- Screenshot from the PEBL computerized version of the Wisconsin Card sort
- Purpose: measure frontal lobe dysfunction

= Wisconsin Card Sorting Test =

Neuropsychological test

The Wisconsin Card Sorting Test (WCST) is a neuropsychological test of set-shifting, which is the capability to show flexibility when exposed to changes in reinforcement. The WCST was written by David A. Grant and Esta A. Berg. The Professional Manual for the WCST was written by Robert K. Heaton, Gordon J. Chelune, Jack L. Talley, Gary G. Kay, and Glenn Curtiss.

==Method==

Stimulus cards are shown to the participant and the participant is then instructed to match the cards. They are not given instructions on how to match the cards but are given feedback when the matches they make are right or wrong.
When the test was first released the method of showing the cards was done with an evaluator using paper cards with the evaluator on one side of the desk facing the participant on the other. The test takes approximately 12–20 minutes to carry out using manual scoring which is greatly reduced with the aid of computer testing. The test results produce a number of useful psychometric scores, including numbers, percentages, and percentiles of: categories achieved, trials, errors, and perseverative errors.

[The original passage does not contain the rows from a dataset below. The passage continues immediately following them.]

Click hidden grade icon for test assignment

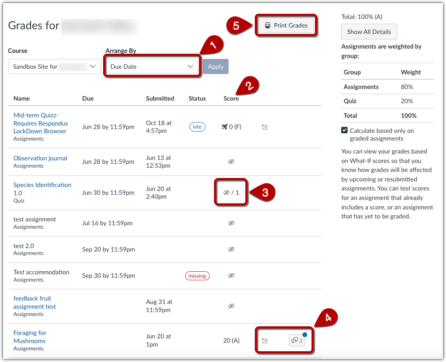[231, 223]
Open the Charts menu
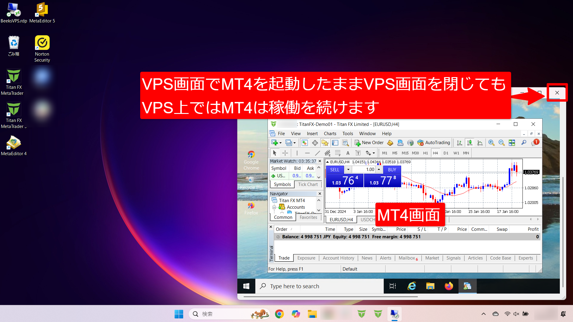The height and width of the screenshot is (322, 573). 330,134
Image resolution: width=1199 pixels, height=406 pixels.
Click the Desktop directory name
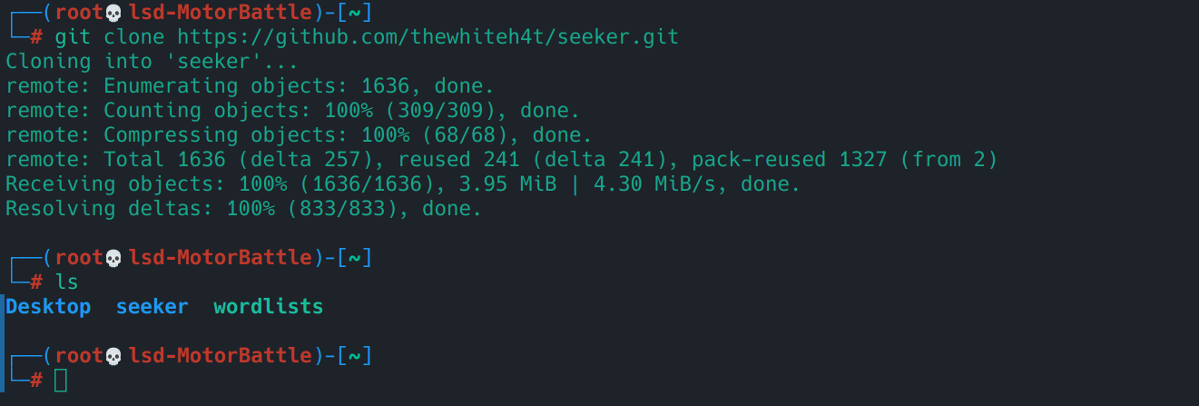coord(48,307)
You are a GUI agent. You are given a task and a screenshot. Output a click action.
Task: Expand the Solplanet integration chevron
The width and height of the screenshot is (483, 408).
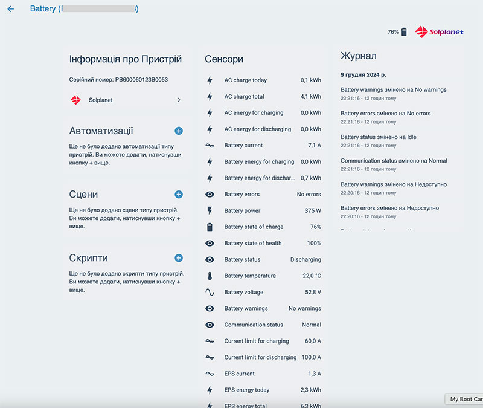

The WCST has been shown to be reliable and valid in multiple populations including people with autism, people recovering from a stroke, pediatric populations, and psychiatric populations.

==Clinical use==
Since 1948, the test has been used by neuropsychologists and clinical psychologists in patients with acquired brain injury, neurodegenerative disease, or mental illness such as schizophrenia. It is one of several psychological tests which can be administered to patients to measure frontal lobe dysfunction. When administered, the WCST allows the clinician to speculate to the following frontal lobe functions: strategic planning, organized searching, utilizing environmental feedback to shift cognitive sets, directing behavior toward achieving a goal, and modulating impulsive responding. The test can be administered to those from 6.5 years to 89 years of age. The WCST relies upon a number of cognitive functions, including attention, working memory, and visual processing. The WCST was originally developed to measure abstract reasoning; as such it may be used to help measure an individual's competence in abstract reasoning, and the ability to change problem-solving strategies when needed. In this test, a number of cards are presented to the participants. The figures on the cards differ with respect to color, quantity, and shape.

Psychological tests such as the WCST, administered alone, cannot be used to measure the effects of a frontal lobe injury, or the aspects of cognitive function it may affect, such as working memory; a variety of tests must be used. A participant may be good at one task but show dysfunction in executive function overall. Similarly, test results can be made misleading after testing the same individual over a long period of time. The participant may get better at a task, but not because of an improvement in executive cognitive function; they may have simply learned some strategies for doing this particular task that made it no longer a good measurement tool.